◆ PROVIDED RECORDS ◆
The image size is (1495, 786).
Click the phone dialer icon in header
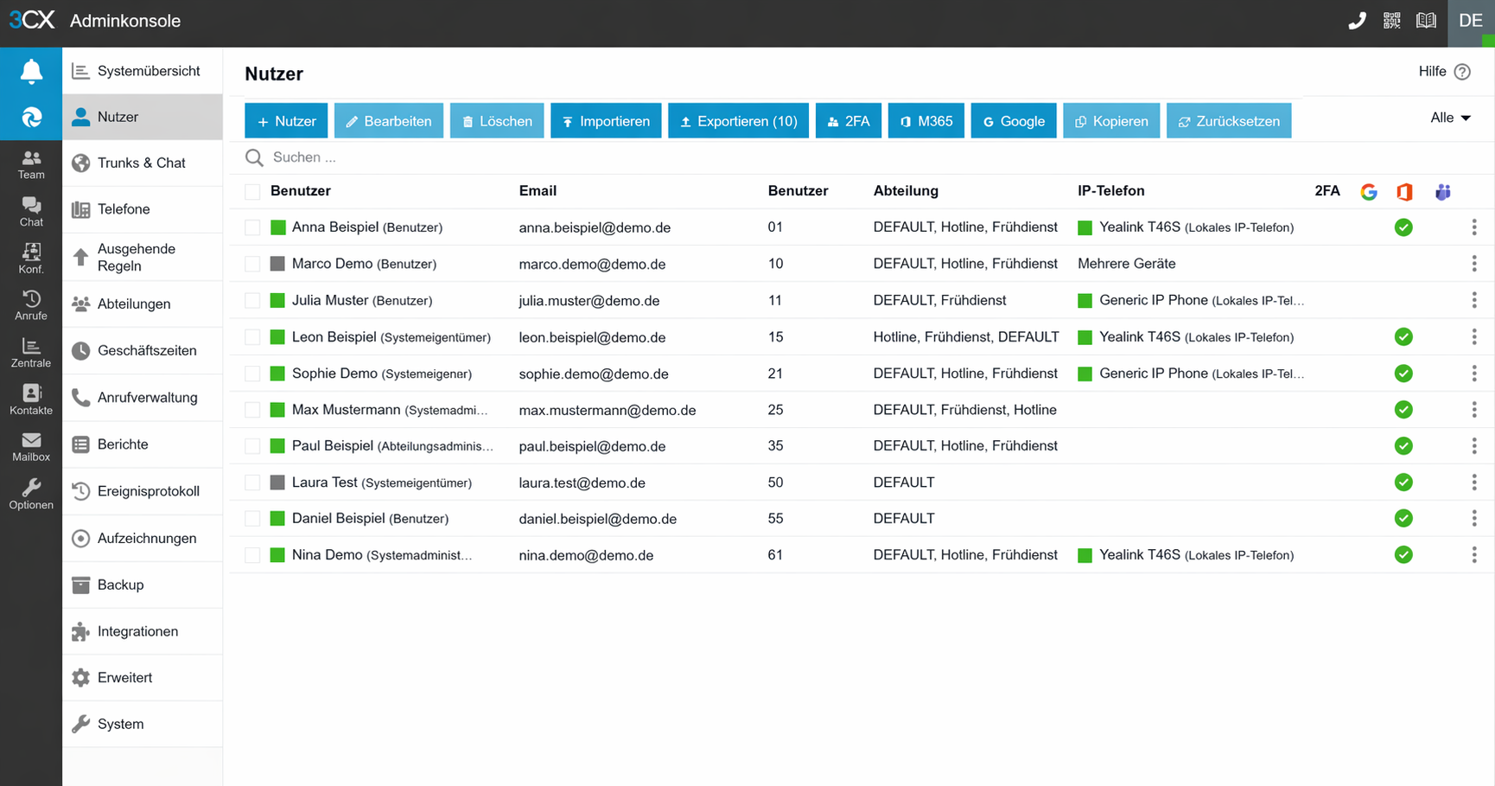click(x=1357, y=21)
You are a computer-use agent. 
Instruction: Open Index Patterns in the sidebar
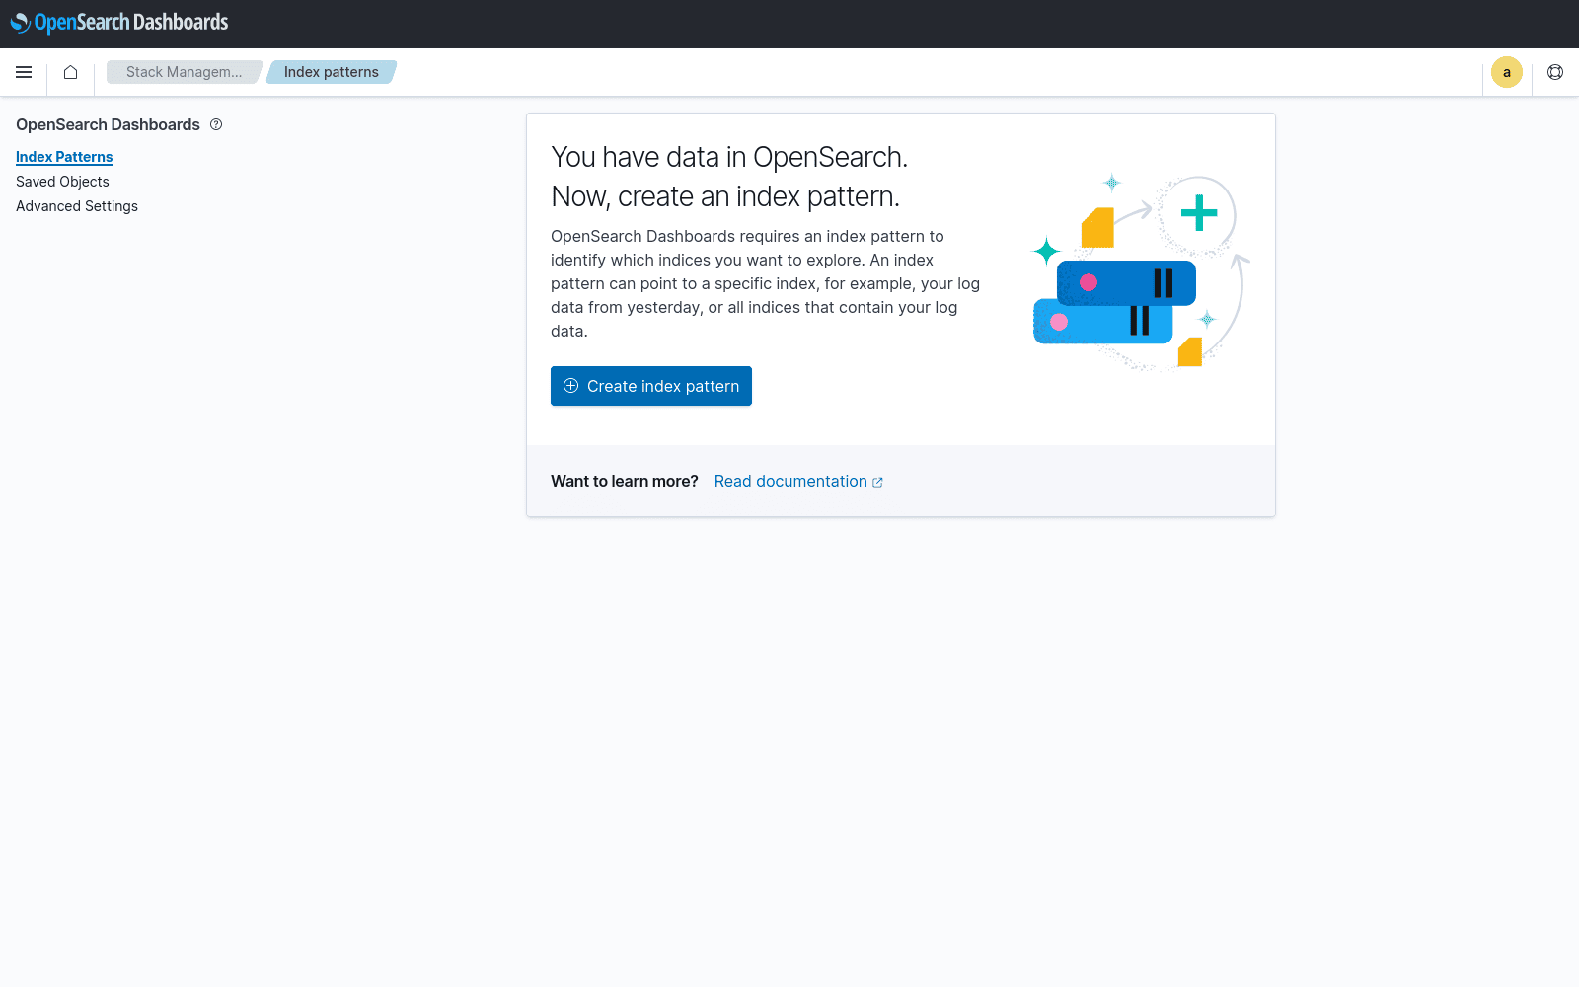click(x=64, y=157)
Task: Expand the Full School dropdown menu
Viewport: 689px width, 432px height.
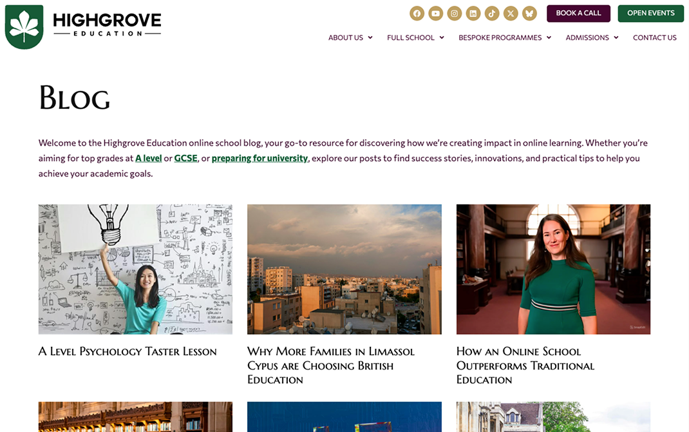Action: click(415, 38)
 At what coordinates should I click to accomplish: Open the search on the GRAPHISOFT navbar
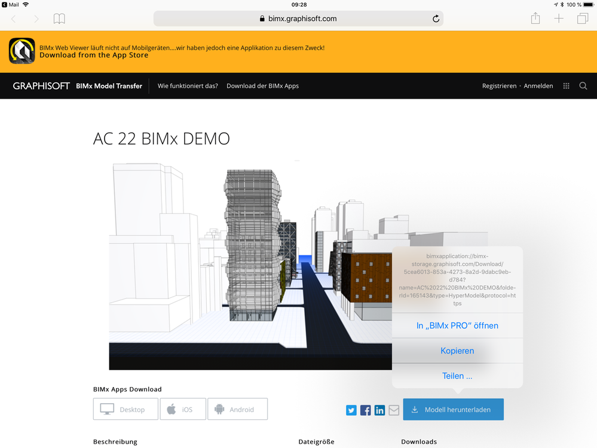point(583,86)
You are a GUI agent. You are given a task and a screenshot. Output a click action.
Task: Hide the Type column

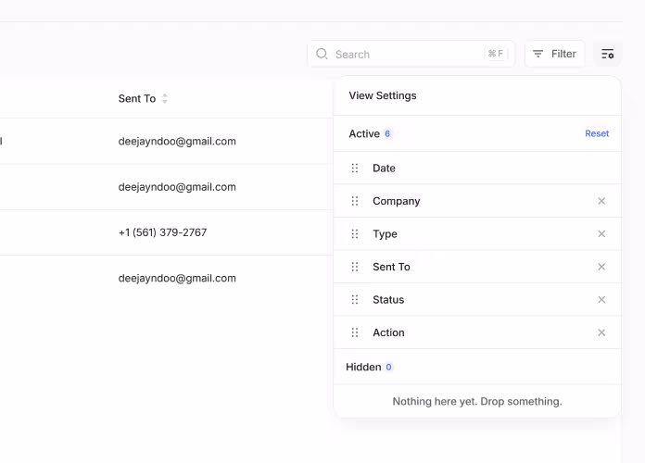pyautogui.click(x=601, y=234)
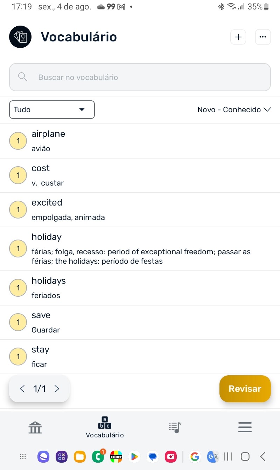Open the holiday word entry
The image size is (280, 470).
(x=140, y=249)
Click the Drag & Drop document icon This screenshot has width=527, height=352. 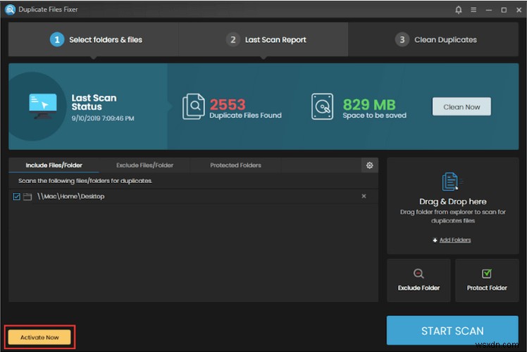(451, 182)
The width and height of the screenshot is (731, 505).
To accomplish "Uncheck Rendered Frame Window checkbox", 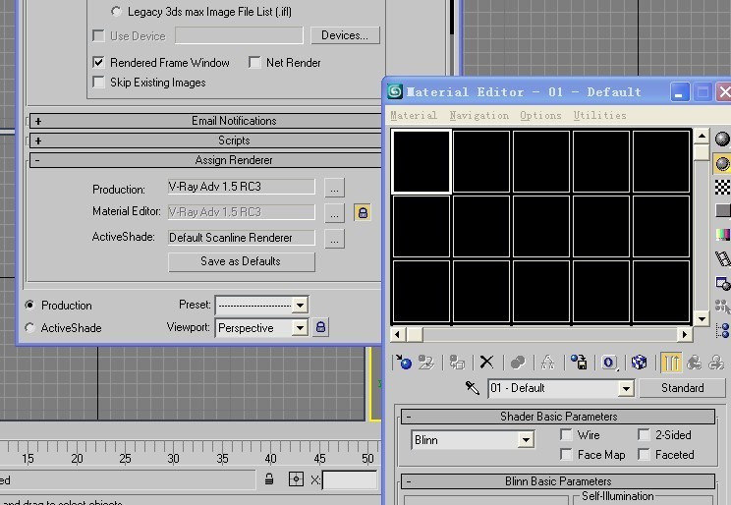I will coord(98,63).
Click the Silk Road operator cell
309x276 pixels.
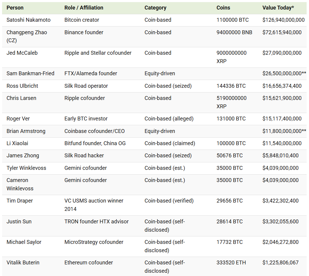(86, 86)
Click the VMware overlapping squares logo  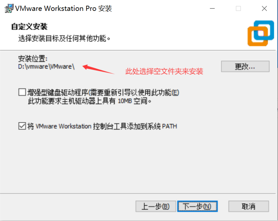click(261, 33)
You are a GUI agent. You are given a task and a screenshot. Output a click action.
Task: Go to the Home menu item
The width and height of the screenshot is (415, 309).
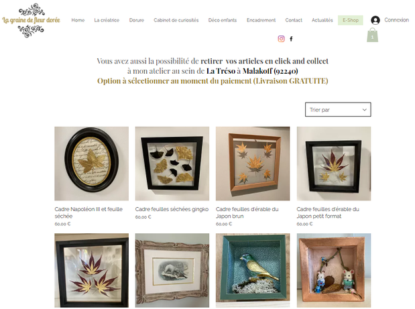pos(78,20)
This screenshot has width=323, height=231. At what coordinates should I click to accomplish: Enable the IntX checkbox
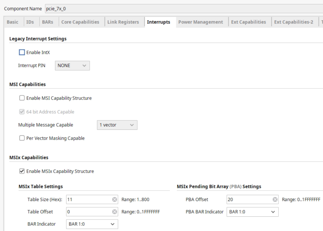click(x=22, y=52)
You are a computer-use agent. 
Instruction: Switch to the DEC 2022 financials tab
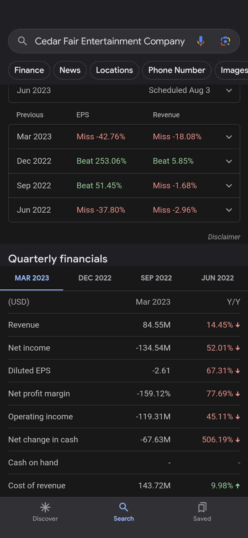pos(95,278)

◆ TASK DIRECTIONS ◆
Scan the material above for the string "menu" and copy every line that has it.

◆ YOUR SOLUTION ◆
Task: Expand the Full School dropdown menu
Task: Go to the Home menu item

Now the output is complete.